C21 Investments has been doing a good job lately as it's been growing revenue at a solid pace. Perhaps the market is expecting future revenue performance to only keep up with the broader industry, which has keeping the P/S in line with expectations. If that doesn't eventuate, then existing shareholders probably aren't too pessimistic about the future direction of the share price.

We don't have analyst forecasts, but you can see how recent trends are setting up the company for the future by checking out our free report on C21 Investments' earnings, revenue and cash flow.

Do Revenue Forecasts Match The P/S Ratio?
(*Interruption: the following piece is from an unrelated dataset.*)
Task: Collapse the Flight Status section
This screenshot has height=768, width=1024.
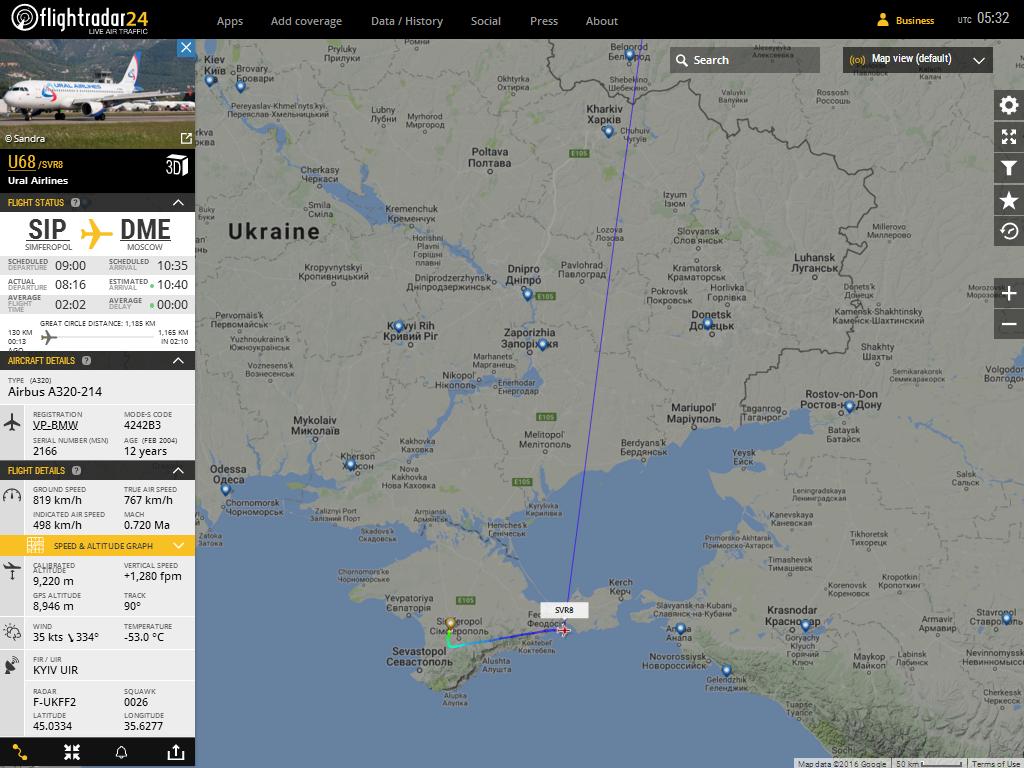Action: pyautogui.click(x=178, y=203)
There's an inherent assumption that a company should be matching the industry for P/S ratios like C21 Investments' to be considered reasonable.

Retrospectively, the last year delivered an exceptional 16% gain to the company's top line. As a result, it also grew revenue by 12% in total over the last three years. Therefore, it's fair to say the revenue growth recently has been respectable for the company.

This is in contrast to the rest of the industry, which is expected to grow by 18% over the next year, materially higher than the company's recent medium-term annualised growth rates.

In light of this, it's curious that C21 Investments' P/S sits in line with the majority of other companies. Apparently many investors in the company are less bearish than recent times would indicate and aren't willing to let go of their stock right now. Maintaining these prices will be difficult to achieve as a continuation of recent revenue trends is likely to weigh down the shares eventually.

The Key Takeaway

With its share price dropping off a cliff, the P/S for C21 Investments looks to be in line with the rest of the Pharmaceuticals industry. Typically, we'd caution against reading too much into price-to-sales ratios when settling on investment decisions, though it can reveal plenty about what other market participants think about the company.

We've established that C21 Investments' average P/S is a bit surprising since its recent three-year growth is lower than the wider industry forecast. When we see weak revenue with slower than industry growth, we suspect the share price is at risk of declining, bringing the P/S back in line with expectations. Unless there is a significant improvement in the company's medium-term performance, it will be difficult to prevent the P/S ratio from declining to a more reasonable level.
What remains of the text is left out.